La stratégie internationale de Renault. Y a‑t-il un stratège dans l’auto ?
Pour les dirigeants d’une grande entreprise industrielle, la réflexion existe en permanence pour savoir si des rapprochements stratégiques permettraient d’aller plus vite et plus loin dans la croissance. Depuis 1995, nous avions affirmé qu’il fallait sortir Renault du cadre strictement européen pour aller vers une dimension plus internationale : nous voulions pour l’entreprise un projet de croissance, la cible, à l’horizon 2010, étant quatre millions de véhicules par an. Il fallait chercher pour cela de nouveaux marchés.

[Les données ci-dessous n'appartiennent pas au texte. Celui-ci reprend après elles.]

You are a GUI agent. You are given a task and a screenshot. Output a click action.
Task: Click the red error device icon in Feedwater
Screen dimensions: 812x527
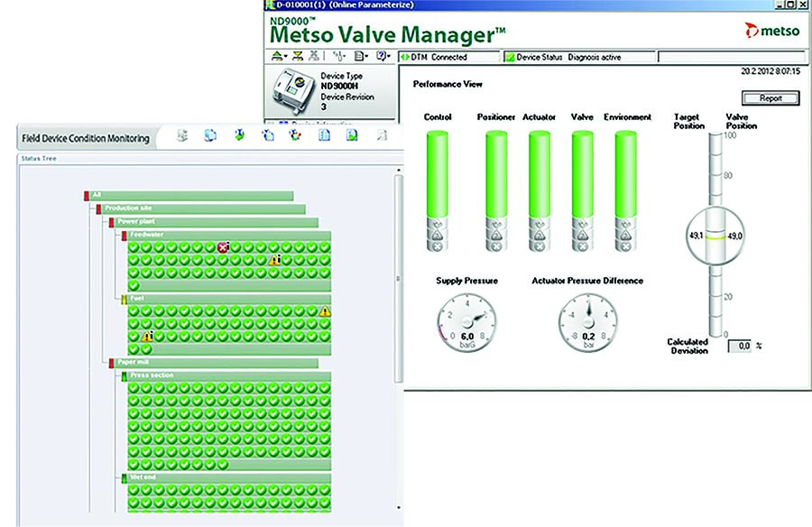223,247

D’autre part, depuis l’échec de l’alliance avec Volvo, j’avais la conviction qu’il n’y avait pas de partenaire européen susceptible de s’allier avec nous. L’Asie, alors, n’était pas à notre portée. Mais la crise asiatique de 1997 a fait apparaître des possibilités d’accord qui n’existaient pas auparavant. En 1998, nous avons tiré parti de cette opportunité pour engager le dialogue avec Nissan, puis avec Samsung en 1999. Avec les résultats que l’on sait. Pourquoi avons-nous fait cela ? Sur quoi se fonde cette stratégie ?

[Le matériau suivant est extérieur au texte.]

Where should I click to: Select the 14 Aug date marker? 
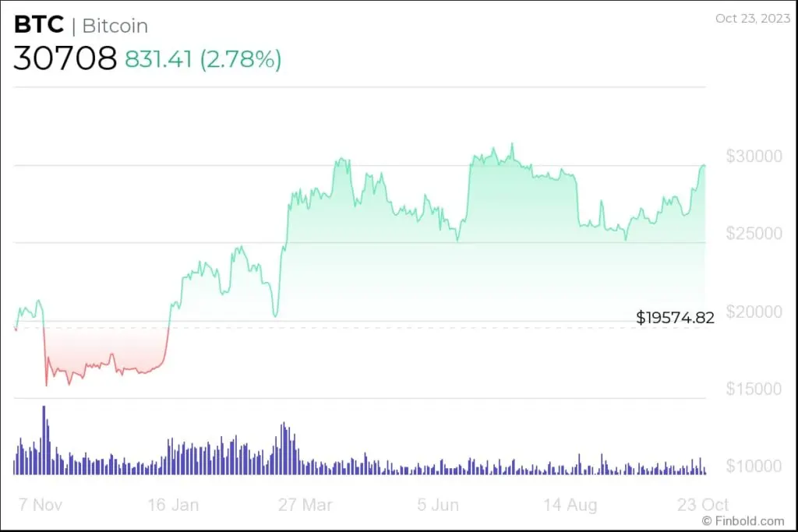(570, 505)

Annonce de l’Alliance Renault-Nissan par L. Schweitzer et Y. Hanawa
à Tokyo le 27 mars 1999. © RENAULT
Agir au niveau mondial
Au terme » mondialisation » je préfère celui d’internationalisation : l’ouverture du commerce mondial ne change pas fondamentalement le caractère de nos activités et les règles de la concurrence, elle en modifie seulement le territoire et l’étendue. C’est donc d’abord à cela que j’ai voulu adapter Renault en agrandissant son champ d’action : pour agir dans un marché mondial il est préférable de construire un groupe international.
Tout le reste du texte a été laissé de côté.